Set down exactly the lines in the records below that run from the line with "Task: Open the" to the line with "Select the active", inclusive, and nothing more.

■ LISTED ENTRIES
.....
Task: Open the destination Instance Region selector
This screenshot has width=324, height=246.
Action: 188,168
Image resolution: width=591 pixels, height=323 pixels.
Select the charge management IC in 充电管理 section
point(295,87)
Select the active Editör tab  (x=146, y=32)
.....
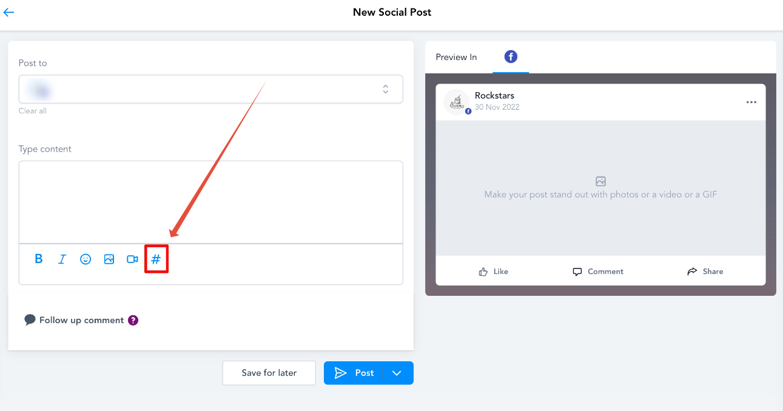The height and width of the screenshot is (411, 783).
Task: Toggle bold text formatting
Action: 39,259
.....
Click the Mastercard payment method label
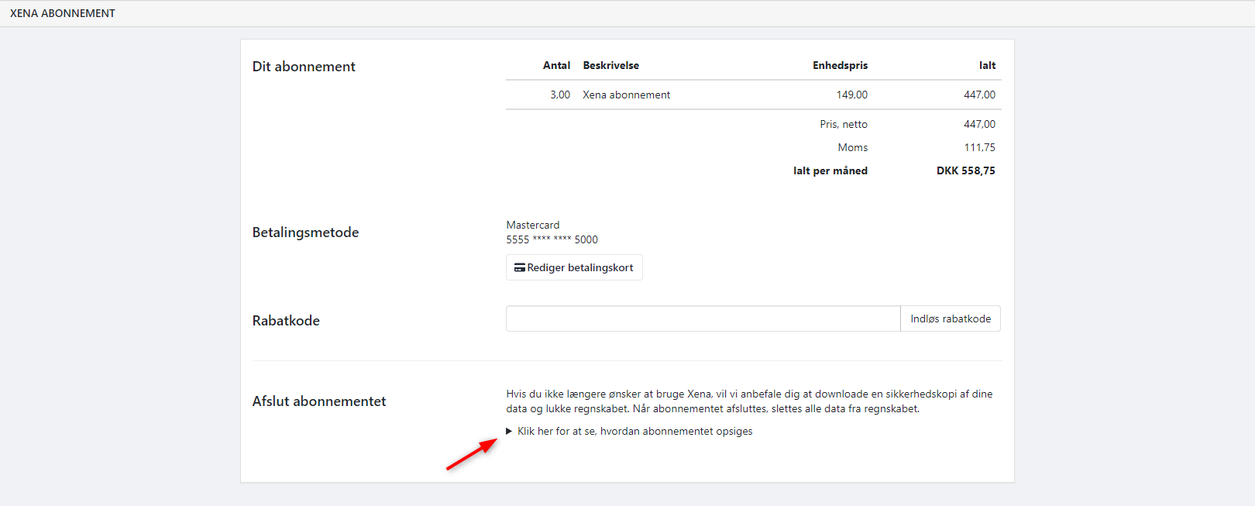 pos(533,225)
.....
■ EXERCISE RESPONSE
Task: Open the destination Instance Region selector
This screenshot has width=324, height=246.
Action: 188,168
Image resolution: width=591 pixels, height=323 pixels.
Select the charge management IC in 充电管理 section
point(295,87)
Select the active Editör tab  (x=146, y=32)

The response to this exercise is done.